Midway, in popular usage, between the tenement house on the one hand, which is the home of the poor, and the apartment house on the other, whose annual rentals place it beyond the means of those with moderate incomes, stands the Flat, which, like the cottage of the suburb, is designed for people of moderate means. The distinction, however, between a flat and an apartment, is not well defined, and the term apartment is often applied to any well-appointed flat. In the article on "Apartments" in the Dictionary of Architecture and Building (New York, 1902), the term is limited to those suites of rooms for independent housekeeping which rent for more than $300 per annum.

The typical flat or less expensive apartment, in New York City consists of a parlor, two or more bedrooms, besides the servant's bedroom, a dining-room, bathroom, and kitchen. These rooms either open directly into each other or are connected by a private hall. Ordinarily, they are arranged one behind the other, according to the rectangular shape of the ordinary city lot, and are reached by a common stairway, and often by an elevator. The provisions are brought up by a dumb-waiter or freight elevator. Light and air for the interior rooms are obtained by means of interior courts or air shafts. Of course, this general plan is subject to many modifications, depending on the size and shape of the house and the number of flats on a floor. Flats are usually heated by steam or hot air and lighted by gas or electricity.

Hot water is frequently supplied. In apartments the rooms are susceptible of much greater flexibility in arrangement than in flats, as such buildings are usually built over several lots, and frequently cover an entire block. The number of services furnished by a central plant to all the tenants is also greatly increased. An apartment hotel differs from an apartment house in that only living rooms are provided for the different families, who eat in a common dining-room, as do the guests of an ordinary hotel. In some of the newer and more elaborate apartment houses of New York there is a restaurant in the building, where families may eat meals or not, as they choose, there being a separate dining-room and kitchen in each apartment as well.

Historical Development ( Apartment Houses).

In the United States, their development began with the rush to the cities which followed the Civil War. The chief causes which have led to their rapidly increasing popularity are: (1) The great congestion of population within a limited area in our large cities, which makes separate houses more and more impracticable: (2) the advantage of enjoying such common services as elevator, heat, artificial light, and hot water independent of the kitchen range, which can be furnished a group of families in a single building at much less cost than if those families were separated in isolated homes; (3) the migratory tendency among city dwellers which makes them prefer the easily vacated apartment to the more permanent house; and (4) the smaller amount of domestic service required in an apartment, which, in these days of high-priced and unsatisfactory servants, is perhaps the most important consideration of all.

During the past few years, large numbers of apartment houses of the highest grade have been built in all large American cities, and have become popular among the most wealthy and luxurious classes of the people.

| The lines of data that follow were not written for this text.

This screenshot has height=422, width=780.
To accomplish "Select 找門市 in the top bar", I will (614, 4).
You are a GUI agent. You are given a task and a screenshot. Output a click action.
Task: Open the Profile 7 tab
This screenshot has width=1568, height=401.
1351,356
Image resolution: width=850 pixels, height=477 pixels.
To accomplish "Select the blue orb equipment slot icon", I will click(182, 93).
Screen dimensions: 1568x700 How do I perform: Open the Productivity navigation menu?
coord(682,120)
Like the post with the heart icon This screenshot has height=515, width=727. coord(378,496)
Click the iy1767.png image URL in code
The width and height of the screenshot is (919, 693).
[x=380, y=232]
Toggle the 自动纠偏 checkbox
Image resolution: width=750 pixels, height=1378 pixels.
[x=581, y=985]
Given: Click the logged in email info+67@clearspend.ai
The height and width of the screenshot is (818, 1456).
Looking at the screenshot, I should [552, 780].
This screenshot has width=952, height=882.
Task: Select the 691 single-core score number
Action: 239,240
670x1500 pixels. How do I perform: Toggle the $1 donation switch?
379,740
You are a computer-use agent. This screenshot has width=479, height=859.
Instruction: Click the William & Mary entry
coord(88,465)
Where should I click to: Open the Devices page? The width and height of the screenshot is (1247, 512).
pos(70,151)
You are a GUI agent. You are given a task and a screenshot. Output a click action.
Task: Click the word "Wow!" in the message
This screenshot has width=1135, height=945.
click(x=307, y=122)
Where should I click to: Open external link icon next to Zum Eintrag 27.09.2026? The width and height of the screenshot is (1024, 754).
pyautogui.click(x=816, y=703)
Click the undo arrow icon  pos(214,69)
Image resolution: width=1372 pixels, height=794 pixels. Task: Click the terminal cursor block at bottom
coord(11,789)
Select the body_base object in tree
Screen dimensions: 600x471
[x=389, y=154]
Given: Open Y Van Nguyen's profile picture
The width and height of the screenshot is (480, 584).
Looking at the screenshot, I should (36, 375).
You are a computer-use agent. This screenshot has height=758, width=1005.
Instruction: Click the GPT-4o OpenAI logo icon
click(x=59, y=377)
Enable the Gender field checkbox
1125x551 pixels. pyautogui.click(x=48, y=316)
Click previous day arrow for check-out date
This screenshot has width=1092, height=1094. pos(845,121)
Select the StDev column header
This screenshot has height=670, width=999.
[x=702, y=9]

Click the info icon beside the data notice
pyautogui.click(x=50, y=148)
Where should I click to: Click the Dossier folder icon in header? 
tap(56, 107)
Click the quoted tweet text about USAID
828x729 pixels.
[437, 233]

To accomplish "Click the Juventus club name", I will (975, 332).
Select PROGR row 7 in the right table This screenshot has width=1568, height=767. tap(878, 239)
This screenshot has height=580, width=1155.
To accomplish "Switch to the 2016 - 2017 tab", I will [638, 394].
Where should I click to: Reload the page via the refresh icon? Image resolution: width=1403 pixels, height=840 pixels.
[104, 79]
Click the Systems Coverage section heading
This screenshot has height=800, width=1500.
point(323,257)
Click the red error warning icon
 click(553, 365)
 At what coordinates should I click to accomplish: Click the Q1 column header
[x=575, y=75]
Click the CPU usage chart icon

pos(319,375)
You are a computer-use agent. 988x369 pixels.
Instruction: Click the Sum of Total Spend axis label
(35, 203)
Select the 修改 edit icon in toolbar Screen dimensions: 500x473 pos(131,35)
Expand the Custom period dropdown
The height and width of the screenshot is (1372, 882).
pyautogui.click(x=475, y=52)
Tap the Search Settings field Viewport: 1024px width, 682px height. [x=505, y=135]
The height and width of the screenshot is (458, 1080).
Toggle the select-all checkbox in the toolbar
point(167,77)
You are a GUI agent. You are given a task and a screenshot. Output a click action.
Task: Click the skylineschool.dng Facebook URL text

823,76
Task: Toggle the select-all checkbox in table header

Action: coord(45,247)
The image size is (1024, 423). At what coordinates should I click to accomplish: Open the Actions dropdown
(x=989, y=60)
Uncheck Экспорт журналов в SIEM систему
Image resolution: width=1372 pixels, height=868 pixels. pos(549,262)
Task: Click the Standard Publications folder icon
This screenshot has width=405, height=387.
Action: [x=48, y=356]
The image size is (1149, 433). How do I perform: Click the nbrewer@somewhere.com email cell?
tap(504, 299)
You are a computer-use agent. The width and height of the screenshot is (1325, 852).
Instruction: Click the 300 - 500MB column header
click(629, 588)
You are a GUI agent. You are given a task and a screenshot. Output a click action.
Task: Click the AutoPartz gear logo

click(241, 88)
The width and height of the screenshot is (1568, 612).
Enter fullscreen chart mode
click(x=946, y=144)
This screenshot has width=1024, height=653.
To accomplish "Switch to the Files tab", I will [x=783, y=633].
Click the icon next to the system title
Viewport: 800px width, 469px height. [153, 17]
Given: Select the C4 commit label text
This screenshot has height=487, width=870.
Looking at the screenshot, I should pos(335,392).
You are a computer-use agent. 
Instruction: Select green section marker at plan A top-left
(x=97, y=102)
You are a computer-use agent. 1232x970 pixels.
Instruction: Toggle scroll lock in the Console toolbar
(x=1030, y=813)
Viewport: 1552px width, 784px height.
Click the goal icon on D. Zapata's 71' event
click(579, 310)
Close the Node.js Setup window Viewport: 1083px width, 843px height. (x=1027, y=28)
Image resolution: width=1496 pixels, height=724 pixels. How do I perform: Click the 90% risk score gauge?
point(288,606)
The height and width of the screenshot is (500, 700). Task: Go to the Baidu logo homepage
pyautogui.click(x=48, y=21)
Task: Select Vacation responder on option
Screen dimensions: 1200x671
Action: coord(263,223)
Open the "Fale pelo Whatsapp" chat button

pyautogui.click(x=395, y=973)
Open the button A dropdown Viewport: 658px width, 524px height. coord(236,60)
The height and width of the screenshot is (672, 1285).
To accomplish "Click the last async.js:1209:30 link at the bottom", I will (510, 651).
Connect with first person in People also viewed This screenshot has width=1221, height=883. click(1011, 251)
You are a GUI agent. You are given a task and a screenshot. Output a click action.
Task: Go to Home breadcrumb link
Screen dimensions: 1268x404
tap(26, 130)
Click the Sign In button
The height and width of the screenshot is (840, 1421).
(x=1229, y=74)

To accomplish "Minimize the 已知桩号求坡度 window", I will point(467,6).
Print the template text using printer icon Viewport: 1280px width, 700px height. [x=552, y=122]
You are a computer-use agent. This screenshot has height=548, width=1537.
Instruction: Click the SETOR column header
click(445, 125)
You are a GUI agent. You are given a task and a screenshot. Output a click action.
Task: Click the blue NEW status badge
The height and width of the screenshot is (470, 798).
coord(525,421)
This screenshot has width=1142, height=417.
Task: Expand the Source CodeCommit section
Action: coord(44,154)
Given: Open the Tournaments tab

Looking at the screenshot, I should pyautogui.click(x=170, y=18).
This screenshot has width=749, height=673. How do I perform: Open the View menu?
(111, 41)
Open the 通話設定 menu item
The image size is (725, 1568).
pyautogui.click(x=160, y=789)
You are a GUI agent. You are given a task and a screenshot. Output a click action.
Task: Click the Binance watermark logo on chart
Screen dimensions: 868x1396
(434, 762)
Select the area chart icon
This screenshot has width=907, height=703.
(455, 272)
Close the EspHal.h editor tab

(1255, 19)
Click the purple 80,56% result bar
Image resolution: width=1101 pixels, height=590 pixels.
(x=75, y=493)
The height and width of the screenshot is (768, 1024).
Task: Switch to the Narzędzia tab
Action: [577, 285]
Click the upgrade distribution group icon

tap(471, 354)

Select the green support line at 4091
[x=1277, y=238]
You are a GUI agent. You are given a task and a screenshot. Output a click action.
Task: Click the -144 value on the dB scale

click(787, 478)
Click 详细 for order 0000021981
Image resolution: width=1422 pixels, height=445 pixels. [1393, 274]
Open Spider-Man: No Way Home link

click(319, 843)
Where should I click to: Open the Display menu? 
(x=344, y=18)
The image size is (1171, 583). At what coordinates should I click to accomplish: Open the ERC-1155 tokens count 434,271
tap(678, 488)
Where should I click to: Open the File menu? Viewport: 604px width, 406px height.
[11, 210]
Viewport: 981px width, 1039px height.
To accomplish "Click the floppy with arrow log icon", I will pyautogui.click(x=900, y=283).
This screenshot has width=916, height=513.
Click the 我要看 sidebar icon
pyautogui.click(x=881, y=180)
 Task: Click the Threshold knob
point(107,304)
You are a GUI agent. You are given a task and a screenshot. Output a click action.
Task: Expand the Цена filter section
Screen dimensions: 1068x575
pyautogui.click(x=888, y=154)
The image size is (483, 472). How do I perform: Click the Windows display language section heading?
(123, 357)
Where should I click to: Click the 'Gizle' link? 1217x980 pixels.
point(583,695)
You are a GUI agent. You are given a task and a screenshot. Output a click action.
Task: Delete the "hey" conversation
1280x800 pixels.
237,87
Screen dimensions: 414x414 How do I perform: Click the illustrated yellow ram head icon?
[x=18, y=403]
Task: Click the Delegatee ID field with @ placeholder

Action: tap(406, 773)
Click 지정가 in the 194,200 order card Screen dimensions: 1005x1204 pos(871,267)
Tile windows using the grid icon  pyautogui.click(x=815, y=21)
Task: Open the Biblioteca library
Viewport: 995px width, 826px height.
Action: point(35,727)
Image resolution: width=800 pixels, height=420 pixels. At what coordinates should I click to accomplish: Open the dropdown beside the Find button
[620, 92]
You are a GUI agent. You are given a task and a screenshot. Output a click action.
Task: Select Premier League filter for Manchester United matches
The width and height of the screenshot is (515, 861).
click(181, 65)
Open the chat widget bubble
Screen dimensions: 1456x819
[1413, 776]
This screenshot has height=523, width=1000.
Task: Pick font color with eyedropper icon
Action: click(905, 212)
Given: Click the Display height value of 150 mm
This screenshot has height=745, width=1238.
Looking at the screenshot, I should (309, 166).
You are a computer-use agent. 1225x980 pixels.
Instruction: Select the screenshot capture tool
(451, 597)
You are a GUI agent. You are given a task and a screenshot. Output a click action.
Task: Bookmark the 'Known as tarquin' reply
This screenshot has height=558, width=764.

A description of a single one of these highly developed modern structures will give an idea of the whole class. The following account of an apartment house built in 1899, on upper Broadway, New York, is based on a description contained in the Engineering Record for January 20, 1900; Apartments in this building rent at from $2500 to $3000 annually. The building itself covers an entire block, and is fireproof in its construction. The main entrance leads into a vestibule, beyond which is a large hall and general reception-room where hall boys are in attendance. At the rear of the hall are the elevators which lead to general halls on each floor.

Each apartment consists of a parlor, library, dining-room, kitchen, butler's pantry, servant's room, bathroom, servant's bathroom, and a number of bedrooms. Gas-ranges are used for cooking, so that neither coal nor ashes are encountered. The built-in refrigerators are kept at the proper degree of coldness by means of a refrigerating plant in the basement, thus excluding ice, also, from the apartments. Hot as well as cold water is furnished. There is an arrangement in connection with the dining-room radiators for plate-warming as the apartments are heated by steam. The house is furnished with both gas and electric-light fixtures. Electricity is generated in the building, and is furnished to the tenants free until midnight, after which they must depend for light upon gas at their own expense.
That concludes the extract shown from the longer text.